Start of Working data
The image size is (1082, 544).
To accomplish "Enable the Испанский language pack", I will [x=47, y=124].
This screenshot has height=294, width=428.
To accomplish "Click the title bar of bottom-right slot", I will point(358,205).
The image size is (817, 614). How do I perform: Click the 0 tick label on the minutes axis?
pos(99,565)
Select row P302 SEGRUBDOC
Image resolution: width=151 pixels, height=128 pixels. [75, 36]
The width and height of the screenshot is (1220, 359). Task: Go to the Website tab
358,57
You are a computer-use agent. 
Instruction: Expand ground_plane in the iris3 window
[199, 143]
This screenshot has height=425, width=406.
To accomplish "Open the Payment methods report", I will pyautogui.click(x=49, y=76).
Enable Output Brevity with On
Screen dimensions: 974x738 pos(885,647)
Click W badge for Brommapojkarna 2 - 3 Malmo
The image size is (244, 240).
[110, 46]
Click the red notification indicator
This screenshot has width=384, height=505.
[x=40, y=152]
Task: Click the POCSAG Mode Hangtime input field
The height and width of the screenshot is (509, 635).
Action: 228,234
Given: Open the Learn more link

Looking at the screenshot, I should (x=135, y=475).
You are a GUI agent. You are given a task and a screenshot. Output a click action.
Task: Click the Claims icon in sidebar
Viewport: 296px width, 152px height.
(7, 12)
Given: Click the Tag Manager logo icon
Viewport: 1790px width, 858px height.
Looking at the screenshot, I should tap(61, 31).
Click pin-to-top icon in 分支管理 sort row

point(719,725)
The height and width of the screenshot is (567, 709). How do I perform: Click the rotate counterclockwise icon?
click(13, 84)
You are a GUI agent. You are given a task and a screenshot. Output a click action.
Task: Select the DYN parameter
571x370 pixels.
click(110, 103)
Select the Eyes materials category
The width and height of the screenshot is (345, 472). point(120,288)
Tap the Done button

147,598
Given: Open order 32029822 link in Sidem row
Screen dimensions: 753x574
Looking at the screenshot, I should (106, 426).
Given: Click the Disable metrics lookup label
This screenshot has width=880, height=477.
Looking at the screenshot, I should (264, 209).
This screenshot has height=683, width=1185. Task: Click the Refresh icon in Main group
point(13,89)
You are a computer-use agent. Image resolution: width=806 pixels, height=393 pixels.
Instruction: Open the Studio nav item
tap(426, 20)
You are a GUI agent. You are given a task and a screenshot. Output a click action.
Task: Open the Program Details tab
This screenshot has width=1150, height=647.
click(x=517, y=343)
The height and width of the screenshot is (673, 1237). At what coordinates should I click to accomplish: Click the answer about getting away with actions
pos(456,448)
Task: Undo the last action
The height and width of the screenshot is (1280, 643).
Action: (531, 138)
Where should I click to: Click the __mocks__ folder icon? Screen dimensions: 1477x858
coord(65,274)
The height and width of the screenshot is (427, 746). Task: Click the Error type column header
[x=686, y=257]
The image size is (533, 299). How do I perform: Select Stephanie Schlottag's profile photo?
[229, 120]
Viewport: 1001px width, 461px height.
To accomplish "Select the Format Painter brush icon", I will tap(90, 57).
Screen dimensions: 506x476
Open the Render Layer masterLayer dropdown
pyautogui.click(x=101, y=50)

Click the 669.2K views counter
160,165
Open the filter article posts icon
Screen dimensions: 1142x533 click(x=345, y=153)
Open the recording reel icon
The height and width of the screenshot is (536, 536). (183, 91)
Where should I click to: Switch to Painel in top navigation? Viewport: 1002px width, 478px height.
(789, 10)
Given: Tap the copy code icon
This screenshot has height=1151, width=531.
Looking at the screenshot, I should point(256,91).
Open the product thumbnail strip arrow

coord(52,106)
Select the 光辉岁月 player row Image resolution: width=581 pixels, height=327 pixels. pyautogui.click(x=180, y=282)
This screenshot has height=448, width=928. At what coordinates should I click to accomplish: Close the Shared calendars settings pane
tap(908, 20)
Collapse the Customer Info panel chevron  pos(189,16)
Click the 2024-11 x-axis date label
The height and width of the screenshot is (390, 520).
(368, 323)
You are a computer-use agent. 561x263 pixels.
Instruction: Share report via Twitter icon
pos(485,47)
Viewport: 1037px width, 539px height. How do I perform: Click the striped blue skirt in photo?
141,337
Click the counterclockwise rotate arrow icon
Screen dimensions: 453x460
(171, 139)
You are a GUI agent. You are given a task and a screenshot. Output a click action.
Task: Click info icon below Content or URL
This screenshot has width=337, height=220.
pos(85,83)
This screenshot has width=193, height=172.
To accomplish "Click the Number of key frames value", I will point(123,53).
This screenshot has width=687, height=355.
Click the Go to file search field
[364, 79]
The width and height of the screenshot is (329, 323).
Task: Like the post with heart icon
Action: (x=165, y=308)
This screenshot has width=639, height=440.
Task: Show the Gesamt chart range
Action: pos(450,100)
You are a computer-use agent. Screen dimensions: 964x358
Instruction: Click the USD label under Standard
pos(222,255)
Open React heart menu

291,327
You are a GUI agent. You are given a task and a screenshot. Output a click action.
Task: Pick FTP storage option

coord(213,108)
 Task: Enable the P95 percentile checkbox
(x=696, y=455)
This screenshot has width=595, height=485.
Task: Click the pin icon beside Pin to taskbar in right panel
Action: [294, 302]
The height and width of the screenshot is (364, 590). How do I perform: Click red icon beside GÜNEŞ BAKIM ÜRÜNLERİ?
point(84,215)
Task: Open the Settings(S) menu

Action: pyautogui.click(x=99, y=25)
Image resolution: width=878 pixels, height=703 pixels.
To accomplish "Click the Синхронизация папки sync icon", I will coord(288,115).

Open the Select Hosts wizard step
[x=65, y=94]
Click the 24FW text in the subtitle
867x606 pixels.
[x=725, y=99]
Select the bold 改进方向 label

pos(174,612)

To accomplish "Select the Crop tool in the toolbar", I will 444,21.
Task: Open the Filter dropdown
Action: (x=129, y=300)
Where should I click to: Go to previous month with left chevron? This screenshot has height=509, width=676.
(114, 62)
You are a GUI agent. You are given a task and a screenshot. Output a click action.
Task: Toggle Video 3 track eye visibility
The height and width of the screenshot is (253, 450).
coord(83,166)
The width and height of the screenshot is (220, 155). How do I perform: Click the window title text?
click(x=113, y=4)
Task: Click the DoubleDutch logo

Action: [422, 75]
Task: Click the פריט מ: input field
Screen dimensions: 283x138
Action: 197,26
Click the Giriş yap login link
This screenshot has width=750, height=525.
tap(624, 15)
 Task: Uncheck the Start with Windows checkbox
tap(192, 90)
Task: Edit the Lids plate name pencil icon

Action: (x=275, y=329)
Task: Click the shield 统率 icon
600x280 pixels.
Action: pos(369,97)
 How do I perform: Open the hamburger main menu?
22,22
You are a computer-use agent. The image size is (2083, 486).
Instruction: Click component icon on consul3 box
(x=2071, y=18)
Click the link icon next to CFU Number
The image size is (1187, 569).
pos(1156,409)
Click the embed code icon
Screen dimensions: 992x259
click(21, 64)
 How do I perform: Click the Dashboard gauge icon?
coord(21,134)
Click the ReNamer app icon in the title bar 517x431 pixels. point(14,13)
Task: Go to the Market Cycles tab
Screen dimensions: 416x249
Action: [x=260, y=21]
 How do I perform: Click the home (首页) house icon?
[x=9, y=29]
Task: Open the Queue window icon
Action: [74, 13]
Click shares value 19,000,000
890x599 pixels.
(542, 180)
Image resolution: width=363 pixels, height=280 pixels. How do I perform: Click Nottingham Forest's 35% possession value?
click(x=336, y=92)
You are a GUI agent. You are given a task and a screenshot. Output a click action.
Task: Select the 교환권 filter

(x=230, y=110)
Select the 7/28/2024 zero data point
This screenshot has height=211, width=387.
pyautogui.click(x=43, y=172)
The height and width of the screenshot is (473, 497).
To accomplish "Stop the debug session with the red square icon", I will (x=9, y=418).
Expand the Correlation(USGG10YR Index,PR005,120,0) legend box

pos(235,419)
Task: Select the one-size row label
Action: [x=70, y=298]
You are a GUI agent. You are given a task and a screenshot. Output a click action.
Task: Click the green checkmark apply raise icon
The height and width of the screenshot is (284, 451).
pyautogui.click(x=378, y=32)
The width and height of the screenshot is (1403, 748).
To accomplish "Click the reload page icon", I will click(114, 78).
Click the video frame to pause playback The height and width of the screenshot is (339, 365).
End of Working data
Task prompt: Filter the records above, keeping each line that contains the word "input".

Task answer:
Task: Click the POCSAG Mode Hangtime input field
Task: Click the פריט מ: input field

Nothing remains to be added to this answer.